- The Washington Times - Wednesday, August 10, 2016

Finance website finder.com reported on Monday that “if the current growth rate of credit cards continues, the number of cards in circulation” in the United States “will reach 454 million by the end of this year, and hit the peak of GFC [global financial crisis] levels by the second quarter of 2018, at 495.8 million cards.”

The Australian-based website arrived at the numbers via data provided by the New York Federal Consumer Credit Panel and Equifax.

“This is a worrying number of cards in circulation, because it has the potential to create too much bad debt that consumers can’t get out of,” said finder.com’s Michelle Hutchison.

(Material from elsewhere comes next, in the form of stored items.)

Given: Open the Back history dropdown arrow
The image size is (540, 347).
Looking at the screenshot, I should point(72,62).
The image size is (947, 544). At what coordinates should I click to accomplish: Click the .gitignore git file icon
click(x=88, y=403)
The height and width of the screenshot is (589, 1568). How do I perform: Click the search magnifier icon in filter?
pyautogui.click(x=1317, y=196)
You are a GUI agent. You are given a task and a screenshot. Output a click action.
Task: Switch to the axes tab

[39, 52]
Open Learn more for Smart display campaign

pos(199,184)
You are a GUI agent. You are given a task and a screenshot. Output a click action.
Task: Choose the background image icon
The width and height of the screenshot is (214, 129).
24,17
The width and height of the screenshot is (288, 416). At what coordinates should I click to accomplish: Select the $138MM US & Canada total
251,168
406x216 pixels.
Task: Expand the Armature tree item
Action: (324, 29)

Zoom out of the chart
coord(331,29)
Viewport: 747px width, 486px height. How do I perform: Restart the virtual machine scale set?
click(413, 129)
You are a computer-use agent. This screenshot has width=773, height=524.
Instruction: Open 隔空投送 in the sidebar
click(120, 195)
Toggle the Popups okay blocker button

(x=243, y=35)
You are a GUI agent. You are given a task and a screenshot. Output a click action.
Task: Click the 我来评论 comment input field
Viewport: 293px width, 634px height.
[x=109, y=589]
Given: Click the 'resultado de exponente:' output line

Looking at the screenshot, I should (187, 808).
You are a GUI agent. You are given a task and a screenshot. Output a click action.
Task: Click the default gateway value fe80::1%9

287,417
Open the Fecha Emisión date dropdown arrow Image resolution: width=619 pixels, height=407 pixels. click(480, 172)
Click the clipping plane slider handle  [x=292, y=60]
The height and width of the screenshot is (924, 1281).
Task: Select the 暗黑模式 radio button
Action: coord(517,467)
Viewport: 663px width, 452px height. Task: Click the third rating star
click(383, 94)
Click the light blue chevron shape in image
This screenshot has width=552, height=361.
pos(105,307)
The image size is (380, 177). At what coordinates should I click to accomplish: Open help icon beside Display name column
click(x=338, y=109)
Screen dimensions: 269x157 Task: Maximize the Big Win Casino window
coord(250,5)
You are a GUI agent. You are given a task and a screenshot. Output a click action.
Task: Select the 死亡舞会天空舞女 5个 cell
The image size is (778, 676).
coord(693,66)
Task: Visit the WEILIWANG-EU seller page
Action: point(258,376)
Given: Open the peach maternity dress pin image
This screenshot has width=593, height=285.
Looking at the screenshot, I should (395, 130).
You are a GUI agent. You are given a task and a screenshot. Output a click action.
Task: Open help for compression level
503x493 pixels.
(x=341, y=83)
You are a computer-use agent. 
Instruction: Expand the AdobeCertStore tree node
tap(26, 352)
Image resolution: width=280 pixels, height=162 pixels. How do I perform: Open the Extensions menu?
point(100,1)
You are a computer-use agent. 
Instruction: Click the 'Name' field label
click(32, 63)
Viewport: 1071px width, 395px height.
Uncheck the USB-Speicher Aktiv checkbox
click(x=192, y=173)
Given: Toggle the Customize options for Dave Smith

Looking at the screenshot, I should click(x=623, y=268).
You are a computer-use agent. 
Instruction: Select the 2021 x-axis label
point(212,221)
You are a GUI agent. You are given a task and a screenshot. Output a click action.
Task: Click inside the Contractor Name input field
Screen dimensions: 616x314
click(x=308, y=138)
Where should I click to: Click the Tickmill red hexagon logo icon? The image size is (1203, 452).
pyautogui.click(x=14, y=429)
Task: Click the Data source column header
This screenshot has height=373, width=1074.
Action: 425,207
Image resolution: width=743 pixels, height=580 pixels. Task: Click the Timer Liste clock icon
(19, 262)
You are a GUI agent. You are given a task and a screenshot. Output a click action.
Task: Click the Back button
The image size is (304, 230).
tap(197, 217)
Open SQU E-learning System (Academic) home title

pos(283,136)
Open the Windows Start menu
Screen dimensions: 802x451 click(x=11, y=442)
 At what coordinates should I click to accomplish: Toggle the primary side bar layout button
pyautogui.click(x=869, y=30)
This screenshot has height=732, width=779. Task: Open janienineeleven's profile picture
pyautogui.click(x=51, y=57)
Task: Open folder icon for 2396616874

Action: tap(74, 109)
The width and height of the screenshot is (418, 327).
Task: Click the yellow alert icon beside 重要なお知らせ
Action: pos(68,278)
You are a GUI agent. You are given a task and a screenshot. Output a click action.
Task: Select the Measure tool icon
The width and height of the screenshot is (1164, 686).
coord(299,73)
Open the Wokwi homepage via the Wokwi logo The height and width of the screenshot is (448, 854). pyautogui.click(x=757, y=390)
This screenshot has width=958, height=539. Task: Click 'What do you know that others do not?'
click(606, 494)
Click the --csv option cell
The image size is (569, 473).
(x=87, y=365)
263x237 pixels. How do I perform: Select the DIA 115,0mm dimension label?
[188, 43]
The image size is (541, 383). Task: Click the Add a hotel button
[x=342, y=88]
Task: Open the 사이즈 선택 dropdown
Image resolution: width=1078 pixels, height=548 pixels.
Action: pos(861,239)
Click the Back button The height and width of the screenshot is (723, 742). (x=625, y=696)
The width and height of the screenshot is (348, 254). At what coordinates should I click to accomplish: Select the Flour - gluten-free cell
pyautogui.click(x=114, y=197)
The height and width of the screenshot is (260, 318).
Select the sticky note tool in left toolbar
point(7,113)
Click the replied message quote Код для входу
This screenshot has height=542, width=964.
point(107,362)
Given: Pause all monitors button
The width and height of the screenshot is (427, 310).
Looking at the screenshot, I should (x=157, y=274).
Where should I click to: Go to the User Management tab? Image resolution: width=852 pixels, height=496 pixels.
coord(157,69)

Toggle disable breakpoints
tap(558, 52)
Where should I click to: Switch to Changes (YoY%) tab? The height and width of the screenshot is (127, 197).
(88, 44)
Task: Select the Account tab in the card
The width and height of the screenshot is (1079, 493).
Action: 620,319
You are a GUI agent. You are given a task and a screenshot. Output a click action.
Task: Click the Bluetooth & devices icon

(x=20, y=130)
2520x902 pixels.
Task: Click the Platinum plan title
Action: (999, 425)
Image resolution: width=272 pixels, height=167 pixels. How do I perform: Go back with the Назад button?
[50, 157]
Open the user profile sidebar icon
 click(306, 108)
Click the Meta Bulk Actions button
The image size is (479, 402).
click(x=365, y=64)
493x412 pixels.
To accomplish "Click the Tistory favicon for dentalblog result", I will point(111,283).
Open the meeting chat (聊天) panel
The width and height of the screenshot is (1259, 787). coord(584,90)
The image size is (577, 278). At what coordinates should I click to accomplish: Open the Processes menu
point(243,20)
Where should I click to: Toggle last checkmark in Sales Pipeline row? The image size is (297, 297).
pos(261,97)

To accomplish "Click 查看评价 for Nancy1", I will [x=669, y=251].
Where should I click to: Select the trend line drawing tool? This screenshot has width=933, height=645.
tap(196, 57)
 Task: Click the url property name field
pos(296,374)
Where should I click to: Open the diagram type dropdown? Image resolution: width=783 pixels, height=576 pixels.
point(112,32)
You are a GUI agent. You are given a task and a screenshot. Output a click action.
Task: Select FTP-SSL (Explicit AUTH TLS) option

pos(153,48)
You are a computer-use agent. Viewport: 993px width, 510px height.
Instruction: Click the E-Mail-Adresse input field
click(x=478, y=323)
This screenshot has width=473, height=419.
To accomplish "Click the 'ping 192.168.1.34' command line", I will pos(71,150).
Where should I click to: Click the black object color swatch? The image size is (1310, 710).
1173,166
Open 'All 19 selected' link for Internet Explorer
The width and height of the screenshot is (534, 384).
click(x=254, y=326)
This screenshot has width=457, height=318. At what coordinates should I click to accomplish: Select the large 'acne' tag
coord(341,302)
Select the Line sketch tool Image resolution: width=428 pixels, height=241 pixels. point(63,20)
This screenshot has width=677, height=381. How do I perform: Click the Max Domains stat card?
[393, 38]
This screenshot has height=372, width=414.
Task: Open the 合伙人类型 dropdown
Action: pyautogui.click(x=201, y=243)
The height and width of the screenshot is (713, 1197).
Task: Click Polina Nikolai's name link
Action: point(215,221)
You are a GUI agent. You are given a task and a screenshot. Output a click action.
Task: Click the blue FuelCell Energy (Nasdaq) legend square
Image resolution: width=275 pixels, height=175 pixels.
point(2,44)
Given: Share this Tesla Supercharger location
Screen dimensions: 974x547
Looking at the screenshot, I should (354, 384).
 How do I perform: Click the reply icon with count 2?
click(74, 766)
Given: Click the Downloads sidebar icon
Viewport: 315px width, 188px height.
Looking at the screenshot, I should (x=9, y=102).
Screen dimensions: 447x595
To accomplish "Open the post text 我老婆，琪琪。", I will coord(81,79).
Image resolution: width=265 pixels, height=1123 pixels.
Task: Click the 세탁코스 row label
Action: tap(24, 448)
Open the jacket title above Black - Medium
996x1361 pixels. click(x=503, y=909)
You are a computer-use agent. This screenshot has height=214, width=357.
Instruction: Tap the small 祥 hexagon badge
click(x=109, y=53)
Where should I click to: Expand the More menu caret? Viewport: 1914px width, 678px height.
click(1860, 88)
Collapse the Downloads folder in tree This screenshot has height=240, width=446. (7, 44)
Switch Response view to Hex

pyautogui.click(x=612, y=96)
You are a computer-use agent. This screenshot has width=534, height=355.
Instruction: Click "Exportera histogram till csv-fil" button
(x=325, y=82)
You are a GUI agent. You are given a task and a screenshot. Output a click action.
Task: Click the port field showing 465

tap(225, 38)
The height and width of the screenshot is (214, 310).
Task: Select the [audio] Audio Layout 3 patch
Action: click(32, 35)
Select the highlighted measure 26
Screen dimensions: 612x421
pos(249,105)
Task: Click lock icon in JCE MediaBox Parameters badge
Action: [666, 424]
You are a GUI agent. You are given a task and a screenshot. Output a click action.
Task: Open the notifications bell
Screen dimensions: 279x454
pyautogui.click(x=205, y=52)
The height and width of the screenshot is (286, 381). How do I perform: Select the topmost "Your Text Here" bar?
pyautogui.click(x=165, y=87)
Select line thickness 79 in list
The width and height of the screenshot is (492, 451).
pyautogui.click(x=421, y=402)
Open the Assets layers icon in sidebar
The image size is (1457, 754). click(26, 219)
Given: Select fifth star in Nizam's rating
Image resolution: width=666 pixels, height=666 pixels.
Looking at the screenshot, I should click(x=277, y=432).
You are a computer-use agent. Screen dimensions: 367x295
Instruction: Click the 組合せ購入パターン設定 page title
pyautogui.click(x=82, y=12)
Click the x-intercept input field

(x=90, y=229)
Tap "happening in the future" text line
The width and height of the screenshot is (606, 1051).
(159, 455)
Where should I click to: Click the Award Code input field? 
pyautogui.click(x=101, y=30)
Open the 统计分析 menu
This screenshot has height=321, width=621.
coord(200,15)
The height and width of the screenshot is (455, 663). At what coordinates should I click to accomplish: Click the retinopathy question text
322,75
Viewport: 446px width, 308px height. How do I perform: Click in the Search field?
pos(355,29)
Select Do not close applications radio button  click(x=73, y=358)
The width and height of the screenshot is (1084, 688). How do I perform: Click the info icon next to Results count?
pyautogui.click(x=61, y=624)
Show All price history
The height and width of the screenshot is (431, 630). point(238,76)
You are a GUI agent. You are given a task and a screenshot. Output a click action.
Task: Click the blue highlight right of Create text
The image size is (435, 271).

Perhaps adding to the concern is that more Americans with low credit scores are returning to plastic for their purchases, as finance website pymnts.com noted on Wednesday.

“[S]ince 2014 the card spending habits of the American people have shifted back toward favoring debt, and card balances have risen an accompanying $70 billion,” reported the website, citing data obtained from the New York Federal Reserve.

Even so, “only 1 percent of card balances are seriously delinquent, or 90-180 days past due,” pymnts.com noted. “Very derogatory balances written off by banks are also at a historically low 6.2 percent.”

“This improvement is consistent with other observable improvements,” in consumer debt since the depths of the 2008 recession, said pymnts.com.